▶ **Extracted data**
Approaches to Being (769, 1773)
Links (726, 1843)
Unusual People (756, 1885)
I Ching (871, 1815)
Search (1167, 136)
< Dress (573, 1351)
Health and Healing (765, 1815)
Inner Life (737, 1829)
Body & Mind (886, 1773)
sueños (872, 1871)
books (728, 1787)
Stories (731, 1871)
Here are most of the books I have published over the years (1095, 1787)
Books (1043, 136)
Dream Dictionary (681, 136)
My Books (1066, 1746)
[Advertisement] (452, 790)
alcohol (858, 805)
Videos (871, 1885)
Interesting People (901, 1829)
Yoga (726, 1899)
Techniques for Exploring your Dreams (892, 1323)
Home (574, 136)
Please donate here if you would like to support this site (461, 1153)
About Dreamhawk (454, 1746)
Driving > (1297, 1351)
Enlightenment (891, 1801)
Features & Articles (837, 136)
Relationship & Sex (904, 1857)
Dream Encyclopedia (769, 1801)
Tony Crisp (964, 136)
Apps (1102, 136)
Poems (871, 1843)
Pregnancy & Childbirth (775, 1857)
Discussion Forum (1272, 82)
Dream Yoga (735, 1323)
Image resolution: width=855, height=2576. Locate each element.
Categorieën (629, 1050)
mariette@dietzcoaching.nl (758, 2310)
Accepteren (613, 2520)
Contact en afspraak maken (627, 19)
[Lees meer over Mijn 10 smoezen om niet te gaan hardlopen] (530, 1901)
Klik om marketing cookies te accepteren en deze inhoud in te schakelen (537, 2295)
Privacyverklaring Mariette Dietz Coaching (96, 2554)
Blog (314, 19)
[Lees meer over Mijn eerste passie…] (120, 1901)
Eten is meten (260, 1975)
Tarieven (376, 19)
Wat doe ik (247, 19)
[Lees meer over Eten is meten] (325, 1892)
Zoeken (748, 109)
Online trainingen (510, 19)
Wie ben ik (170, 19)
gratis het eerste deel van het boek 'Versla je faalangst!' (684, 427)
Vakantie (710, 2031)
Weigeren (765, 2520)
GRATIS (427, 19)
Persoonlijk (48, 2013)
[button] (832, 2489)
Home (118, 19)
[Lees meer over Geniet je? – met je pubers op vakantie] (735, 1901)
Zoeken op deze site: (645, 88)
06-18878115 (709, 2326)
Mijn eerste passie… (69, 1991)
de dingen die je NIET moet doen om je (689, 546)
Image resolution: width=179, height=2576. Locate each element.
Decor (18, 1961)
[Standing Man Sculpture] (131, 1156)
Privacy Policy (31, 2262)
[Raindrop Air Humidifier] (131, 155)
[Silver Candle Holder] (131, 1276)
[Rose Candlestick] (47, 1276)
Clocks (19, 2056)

▶ **Exercise requirements**
Start with the line above that contains "Health and Healing (765, 1815)" and end with the line that contains "Pregnancy & Childbirth (775, 1857)". Write out those lines exactly, and only those.

▶ **Response to the task**
Health and Healing (765, 1815)
Inner Life (737, 1829)
Body & Mind (886, 1773)
sueños (872, 1871)
books (728, 1787)
Stories (731, 1871)
Here are most of the books I have published over the years (1095, 1787)
Books (1043, 136)
Dream Dictionary (681, 136)
My Books (1066, 1746)
[Advertisement] (452, 790)
alcohol (858, 805)
Videos (871, 1885)
Interesting People (901, 1829)
Yoga (726, 1899)
Techniques for Exploring your Dreams (892, 1323)
Home (574, 136)
Please donate here if you would like to support this site (461, 1153)
About Dreamhawk (454, 1746)
Driving > (1297, 1351)
Enlightenment (891, 1801)
Features & Articles (837, 136)
Relationship & Sex (904, 1857)
Dream Encyclopedia (769, 1801)
Tony Crisp (964, 136)
Apps (1102, 136)
Poems (871, 1843)
Pregnancy & Childbirth (775, 1857)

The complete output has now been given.